The services rendered by The Conquest of Granada and The Legends of the Conquest of Spain were in no way inferior to that of The Tales of Alhambra. Dr. Greenburg explains: "Until this time, the Arab-Christian wars had received no fair treatment in the Occident. The Muslims were invariably dismissed as pagans, the Christians portrayed as staunch upholders of the Cross and the holy faith. And Irving was at last to bridge the wide abyss between them, characterizing them all as heroic actors in the great tragic drama which was to bring the Age of Enlightenment to an end in Spain and darken the light of the Spanish Renaissance."

To read The Conquest of Granada is to weep with the tragedy of a lost civilization. Rarely has history been so dramatically presented with an insight and ingenuity which brings to life a most colourful and splendid era.

The thirst for knowledge in the realm of Islam then led Irving to the most towering personality in the annals a civilization -- the holy Prophet Muhammad (peace be upon him). With the same extraordinary zeal which had characterized his literary portraits of the Alhambra, Granada, and Cordova, Irving embarked upon a still more difficult task -- the strenuous and risky effort to present an unbiased biography of the holy Prophet of Islam. The result was a historic success.

His monumental creation entitled The Life of Mahomet was indeed the first sympathetic biography of the Prophet of Islam ever to appear in the American continents. The powerful pen of Irving paints a vivid and scintillating picture of the forceful personality of the holy Prophet: "His intellectual qualities were undoubtedly of an extraordinary kind. He had quick apprehension, a retentive memory, a vivid imagination, and an inventive genius. Owing but little to education, he had quickened and informed his mind by close observation, and storied it with a great variety of knowledge concerning the systems of religion current in his day, or handed down by tradition from antiquity. His ordinary discourse was grave and sententious, abounding with those aphorisms and apologies so popular among the Arabs; at times he was excited and eloquent, and his eloquence was aided by a voice musical and sonorous.

* _Task item_
Carry on the passage about Irving's writings on Muslim Spain and the Prophet of Islam, beginning right after its final sentence.

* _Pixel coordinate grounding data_
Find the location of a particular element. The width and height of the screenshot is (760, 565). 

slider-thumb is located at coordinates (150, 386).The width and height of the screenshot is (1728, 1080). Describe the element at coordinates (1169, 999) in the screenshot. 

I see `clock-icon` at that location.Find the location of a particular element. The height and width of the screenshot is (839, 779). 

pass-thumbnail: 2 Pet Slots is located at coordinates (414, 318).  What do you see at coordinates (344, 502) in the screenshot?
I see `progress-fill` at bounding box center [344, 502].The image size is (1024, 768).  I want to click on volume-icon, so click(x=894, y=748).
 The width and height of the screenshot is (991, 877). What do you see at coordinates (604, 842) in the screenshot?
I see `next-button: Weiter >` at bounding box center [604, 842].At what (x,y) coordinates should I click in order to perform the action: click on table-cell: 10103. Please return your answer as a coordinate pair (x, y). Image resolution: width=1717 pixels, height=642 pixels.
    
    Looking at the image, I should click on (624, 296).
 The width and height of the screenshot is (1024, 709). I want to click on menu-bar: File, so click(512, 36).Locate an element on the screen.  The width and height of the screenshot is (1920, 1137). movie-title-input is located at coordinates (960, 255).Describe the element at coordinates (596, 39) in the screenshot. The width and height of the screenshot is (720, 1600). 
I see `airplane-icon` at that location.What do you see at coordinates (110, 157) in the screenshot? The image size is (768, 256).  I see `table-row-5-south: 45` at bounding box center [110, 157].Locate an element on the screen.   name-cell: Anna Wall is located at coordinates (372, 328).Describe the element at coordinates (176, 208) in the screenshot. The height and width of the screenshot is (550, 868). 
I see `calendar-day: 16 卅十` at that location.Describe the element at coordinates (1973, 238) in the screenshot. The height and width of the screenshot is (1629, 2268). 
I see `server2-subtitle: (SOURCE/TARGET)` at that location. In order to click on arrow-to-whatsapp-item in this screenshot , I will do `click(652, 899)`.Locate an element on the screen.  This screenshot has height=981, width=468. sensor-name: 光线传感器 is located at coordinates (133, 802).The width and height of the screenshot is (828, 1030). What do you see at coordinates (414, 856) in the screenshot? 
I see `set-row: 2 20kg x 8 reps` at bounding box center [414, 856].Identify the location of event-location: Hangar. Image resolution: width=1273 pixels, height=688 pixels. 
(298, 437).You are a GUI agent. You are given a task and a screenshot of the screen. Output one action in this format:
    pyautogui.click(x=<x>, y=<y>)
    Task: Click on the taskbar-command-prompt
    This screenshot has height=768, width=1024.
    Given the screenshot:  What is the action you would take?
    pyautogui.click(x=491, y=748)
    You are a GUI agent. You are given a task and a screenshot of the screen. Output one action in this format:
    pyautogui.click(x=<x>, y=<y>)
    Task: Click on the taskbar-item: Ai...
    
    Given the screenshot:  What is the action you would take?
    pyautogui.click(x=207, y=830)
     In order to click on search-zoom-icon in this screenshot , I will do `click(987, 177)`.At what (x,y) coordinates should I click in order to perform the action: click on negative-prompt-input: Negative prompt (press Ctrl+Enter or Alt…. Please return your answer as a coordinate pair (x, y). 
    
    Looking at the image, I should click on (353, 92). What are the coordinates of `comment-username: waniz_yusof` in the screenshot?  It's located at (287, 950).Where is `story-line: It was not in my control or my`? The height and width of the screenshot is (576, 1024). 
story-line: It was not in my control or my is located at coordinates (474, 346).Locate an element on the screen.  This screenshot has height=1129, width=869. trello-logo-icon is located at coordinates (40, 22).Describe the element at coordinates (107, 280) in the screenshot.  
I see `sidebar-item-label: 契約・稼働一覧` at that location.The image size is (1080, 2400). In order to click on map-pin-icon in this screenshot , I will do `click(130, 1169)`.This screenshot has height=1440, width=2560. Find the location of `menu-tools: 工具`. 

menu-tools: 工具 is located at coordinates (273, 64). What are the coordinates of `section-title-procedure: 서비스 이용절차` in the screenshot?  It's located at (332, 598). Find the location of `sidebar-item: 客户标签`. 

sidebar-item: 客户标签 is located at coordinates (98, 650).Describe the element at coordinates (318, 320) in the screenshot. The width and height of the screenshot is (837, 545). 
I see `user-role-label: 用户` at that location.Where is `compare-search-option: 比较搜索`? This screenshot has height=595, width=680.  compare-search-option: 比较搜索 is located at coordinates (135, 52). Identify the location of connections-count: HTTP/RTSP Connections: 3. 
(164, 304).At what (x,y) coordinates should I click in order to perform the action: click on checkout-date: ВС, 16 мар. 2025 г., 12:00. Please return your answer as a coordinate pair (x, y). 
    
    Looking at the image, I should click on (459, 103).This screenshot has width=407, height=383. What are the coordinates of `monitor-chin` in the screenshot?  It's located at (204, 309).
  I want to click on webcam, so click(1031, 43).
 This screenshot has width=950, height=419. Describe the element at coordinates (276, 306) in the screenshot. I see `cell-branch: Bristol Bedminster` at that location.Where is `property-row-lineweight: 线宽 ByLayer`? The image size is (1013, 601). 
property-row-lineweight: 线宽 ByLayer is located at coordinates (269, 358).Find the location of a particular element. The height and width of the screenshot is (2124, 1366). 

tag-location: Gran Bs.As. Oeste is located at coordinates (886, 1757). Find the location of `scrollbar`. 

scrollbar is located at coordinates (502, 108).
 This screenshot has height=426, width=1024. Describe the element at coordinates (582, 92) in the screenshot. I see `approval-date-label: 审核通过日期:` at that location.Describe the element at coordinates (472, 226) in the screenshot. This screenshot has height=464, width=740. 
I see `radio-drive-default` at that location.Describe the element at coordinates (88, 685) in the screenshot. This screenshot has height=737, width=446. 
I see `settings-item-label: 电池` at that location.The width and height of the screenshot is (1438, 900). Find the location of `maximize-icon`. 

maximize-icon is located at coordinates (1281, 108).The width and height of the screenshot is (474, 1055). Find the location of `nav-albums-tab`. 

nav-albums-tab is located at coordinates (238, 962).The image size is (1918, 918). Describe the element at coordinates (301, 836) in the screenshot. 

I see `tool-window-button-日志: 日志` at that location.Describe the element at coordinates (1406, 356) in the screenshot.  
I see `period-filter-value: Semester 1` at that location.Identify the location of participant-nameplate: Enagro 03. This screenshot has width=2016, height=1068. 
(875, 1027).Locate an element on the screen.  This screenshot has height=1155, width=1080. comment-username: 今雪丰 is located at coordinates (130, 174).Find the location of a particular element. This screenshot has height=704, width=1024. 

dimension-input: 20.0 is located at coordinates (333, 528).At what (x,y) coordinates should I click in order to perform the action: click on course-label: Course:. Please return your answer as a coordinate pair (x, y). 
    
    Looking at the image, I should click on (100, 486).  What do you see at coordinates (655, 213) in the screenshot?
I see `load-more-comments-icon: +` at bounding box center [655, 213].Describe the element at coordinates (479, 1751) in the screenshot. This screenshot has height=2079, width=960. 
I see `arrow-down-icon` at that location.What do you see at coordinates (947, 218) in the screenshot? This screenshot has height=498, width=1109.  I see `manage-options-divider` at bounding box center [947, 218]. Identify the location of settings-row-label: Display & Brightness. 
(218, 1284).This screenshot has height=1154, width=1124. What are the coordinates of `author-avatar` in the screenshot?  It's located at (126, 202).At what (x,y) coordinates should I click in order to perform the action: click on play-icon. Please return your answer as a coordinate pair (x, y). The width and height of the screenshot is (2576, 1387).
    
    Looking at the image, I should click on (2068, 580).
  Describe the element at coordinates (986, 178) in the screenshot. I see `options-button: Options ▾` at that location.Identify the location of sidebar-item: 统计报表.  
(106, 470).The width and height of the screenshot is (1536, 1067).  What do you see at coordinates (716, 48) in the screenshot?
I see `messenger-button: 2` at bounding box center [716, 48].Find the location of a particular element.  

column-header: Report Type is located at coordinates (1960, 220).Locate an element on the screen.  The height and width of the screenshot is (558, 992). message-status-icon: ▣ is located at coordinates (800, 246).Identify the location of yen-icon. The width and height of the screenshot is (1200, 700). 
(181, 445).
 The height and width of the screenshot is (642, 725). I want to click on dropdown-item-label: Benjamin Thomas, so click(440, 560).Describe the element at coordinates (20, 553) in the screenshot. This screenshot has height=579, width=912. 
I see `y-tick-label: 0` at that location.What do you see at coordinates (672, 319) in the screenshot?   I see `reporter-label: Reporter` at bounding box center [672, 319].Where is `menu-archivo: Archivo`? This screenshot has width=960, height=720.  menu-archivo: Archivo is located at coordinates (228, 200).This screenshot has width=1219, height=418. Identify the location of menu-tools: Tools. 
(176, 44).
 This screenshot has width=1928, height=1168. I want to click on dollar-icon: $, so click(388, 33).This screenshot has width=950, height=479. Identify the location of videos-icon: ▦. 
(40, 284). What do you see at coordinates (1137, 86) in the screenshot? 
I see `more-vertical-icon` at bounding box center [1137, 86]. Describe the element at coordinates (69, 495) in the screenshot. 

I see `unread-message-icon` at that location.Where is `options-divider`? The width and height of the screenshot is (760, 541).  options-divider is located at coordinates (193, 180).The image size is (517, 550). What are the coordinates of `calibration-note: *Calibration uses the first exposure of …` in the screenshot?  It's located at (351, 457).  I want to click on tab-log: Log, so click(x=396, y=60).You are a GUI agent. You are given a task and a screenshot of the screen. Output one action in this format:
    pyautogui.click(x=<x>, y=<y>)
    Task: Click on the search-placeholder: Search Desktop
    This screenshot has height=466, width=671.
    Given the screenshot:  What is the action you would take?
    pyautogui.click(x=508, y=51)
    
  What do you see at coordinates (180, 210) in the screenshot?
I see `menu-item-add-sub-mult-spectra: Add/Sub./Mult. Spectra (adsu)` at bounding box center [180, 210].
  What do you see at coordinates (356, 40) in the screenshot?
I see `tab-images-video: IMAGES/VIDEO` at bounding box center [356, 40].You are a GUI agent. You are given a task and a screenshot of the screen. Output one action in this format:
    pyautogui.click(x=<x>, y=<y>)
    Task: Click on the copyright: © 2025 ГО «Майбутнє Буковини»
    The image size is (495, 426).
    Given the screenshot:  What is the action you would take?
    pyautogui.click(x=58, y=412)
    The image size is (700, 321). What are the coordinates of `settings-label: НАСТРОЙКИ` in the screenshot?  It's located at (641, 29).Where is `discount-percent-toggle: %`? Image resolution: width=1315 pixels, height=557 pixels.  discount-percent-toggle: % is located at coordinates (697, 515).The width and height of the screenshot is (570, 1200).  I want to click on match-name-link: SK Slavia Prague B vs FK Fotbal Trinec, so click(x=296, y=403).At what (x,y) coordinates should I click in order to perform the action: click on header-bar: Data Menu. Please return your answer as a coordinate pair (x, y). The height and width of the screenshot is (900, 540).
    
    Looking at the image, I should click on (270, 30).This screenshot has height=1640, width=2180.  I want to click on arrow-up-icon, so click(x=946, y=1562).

* _Answer area_
"He was sober and abstemious in his diet, and a rigorous observer of fasts. He indulged in no magnificence of apparel, the ostentation of a petty mind; neither was his simplicity in dress affected, but the result of a real disregard to distinction from so trivial a source. His garments were sometimes of wool; sometimes of the striped cotton of Yemen; and were often patched.

"It is this perfect abnegation of self, connected with his heartfelt piety, running throughout the various phases of his fortune... The early aspirations of his spirit continually returned and bore him above all earthy things. Prayer, that vital duty of Islam, and that infallible purifier of the soul, was his constant practice."

Completing his portrayal of the holy Prophet, Irving describes beautifully: "When he hung over the death-bed of his infant son Ibrahim, resignation to the Will of God was exhibited in his conduct under this keenest of afflictions; and the hope of soon rejoining his child in paradise was his consolation. When he followed him to the grave, he invoked his spirit, in the awful examination of the tomb, to hold fast to the foundations of the faith, the Unity of God, and his own mission as a Prophet."

Long before The Life of Mahomet saw the light of day, a few passages were printed to prepare the public for something totally different from what they had hitherto known. The reaction was spontaneous and its praises were already being sung in New York. A typical report claimed: "For variety, adventure, and characteristic traits of a singular people, and the wonderful imposition of a strange religion upon the world, it is hardly possible to imagine a more stirring narrative. The essence of Romance pervades the solid structure of History ... it is throughout redolent of the East."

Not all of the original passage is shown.